On 26 March 2020, the UN special rapporteurs (appointed human rights experts) issued a joint statement in which they stated that “everyone has the access to life-saving interventions”, and that resource scarcity must not be a reason to discriminate against vulnerable groups. The UN statement indicates that a crude exclusion on vulnerable grounds such as age or disability is contrary to human rights. A more nuanced choice must be made.
Some guidance may be gleaned from Soobramoney v Minister of Health, KwaZulu-Natal, a decision of the Constitutional Court of South Africa regarding the rationing of scarce health resources. The provincial government of KwaZulu-Natal could not provide kidney dialysis for free to all who needed it, so it distinguished between patients on the basis of their health status. As a sufferer of chronic irreversible kidney disease alongside other serious conditions, Mr Soobramoney was denied dialysis. The Constitutional Court rejected his argument that the denial breached his constitutional rights to emergency health care, health and life. The Constitutional Court found that the basis upon which he was denied dialysis was reasonable and rational, and therefore not a breach of his human rights. This was so even though the lack of dialysis would hasten his death.
Soobramoney indicates that the denial of an ICU bed or ventilator to a person on the basis that they are less likely to survive than another, who is allocated access, is a human rights-compliant basis for that allocation. That decision should not be based purely on a person’s status, such as age, alone. However, older age is an aggravating factor that increases a person’s chance of dying from COVID-19. Hence, it may be reasonable for age to be one factor upon which scarce resources are allocated.
Furthermore, while the triaging decisions necessitated by COVID-19 are extraordinary in their nature and volume, triaging itself is common. For example, eligibility for life-saving organ transplants is generally restricted. As stated by Sachs J in Soobramoney:
In all the open and democratic societies based upon dignity, freedom and equality with which I am familiar, the rationing of access to life-prolonging resources is regarded as integral to, rather than incompatible with, a human rights approach to health care.

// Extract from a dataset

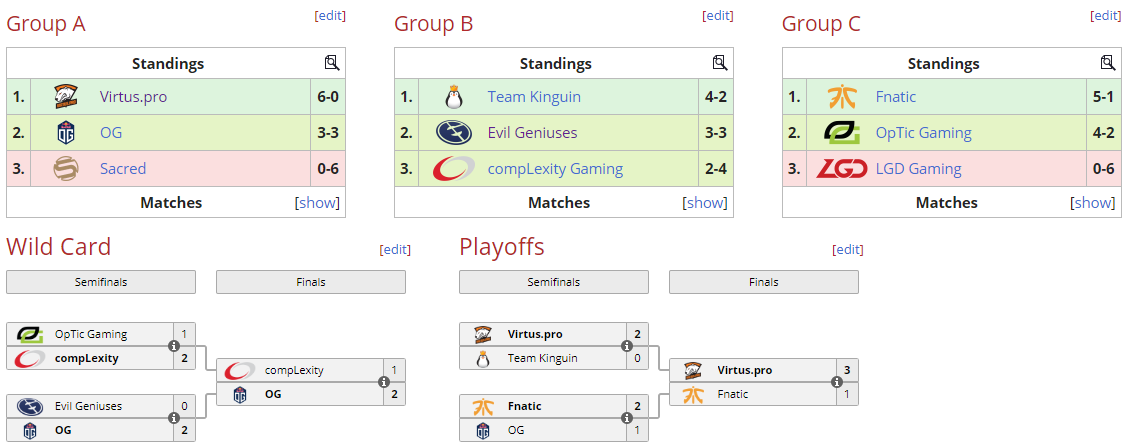The width and height of the screenshot is (1123, 442).
Task: Open the OpTic Gaming team link in Group C
Action: tap(923, 133)
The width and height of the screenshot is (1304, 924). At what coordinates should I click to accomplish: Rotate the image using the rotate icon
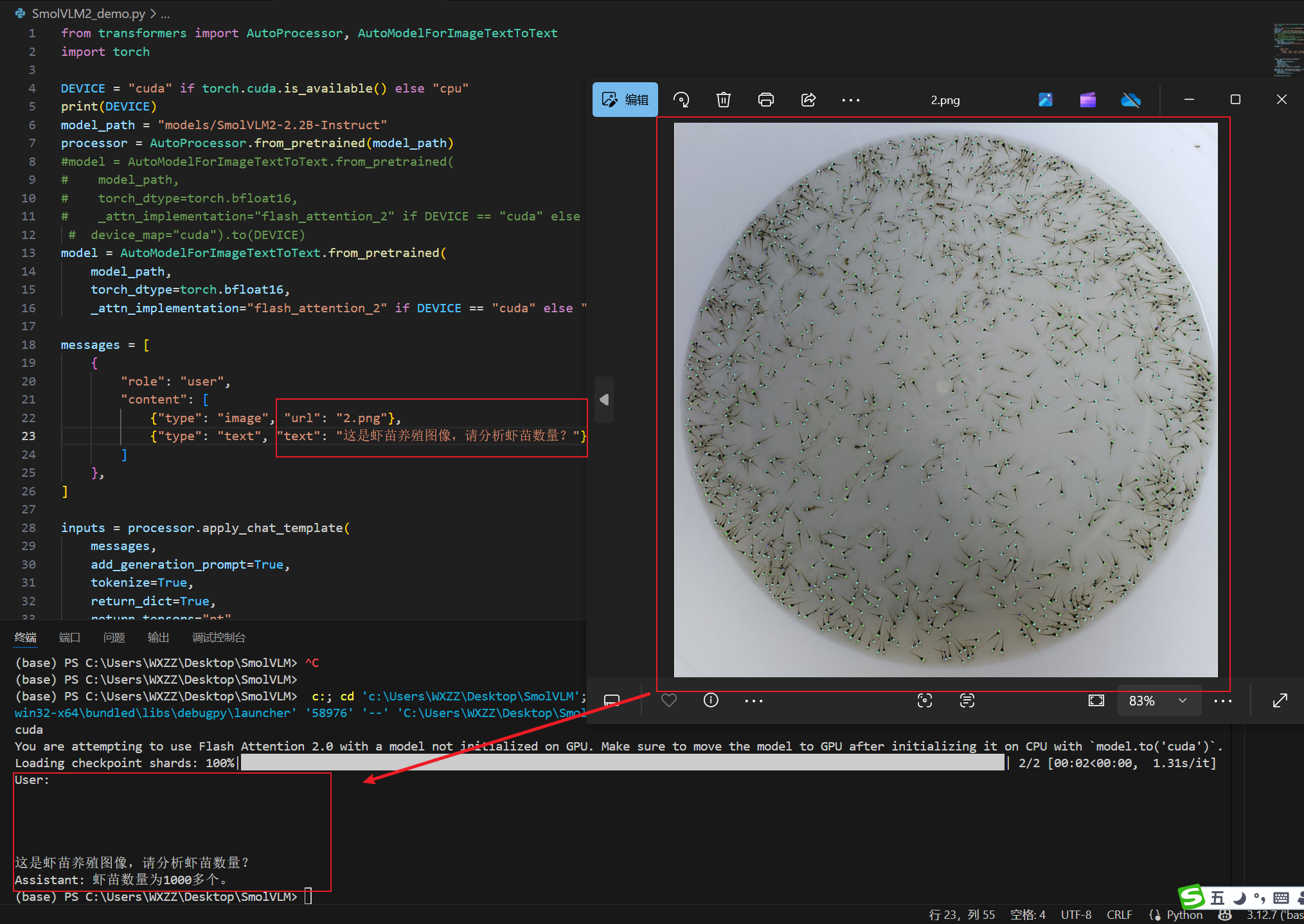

However, while Soobramoney might provide guidance on the rationing of health resources, which is inevitable in many contexts, it does not itself justify governmental decisions regarding the overall availability of the relevant resources, both before and during the COVID-19 crisis. The Constitutional Court of South Africa did not investigate whether the total amount allocated for kidney dialysis in the province and the nation was reasonable, deferring to the government on that issue. A more rigorous investigation of the reasonableness of a health rationing decision would take into account not only the basis of the triaging choices, but also the overall reasonableness of the budget allocated for the rationed good or service.
Of course, another way to deal with the hospital overload is to slow the spread of the disease. Most States have taken that route of “flattening the curve”, through the implementation of extensive lockdowns. The human rights implications of those lockdowns are addressed in the next blog post.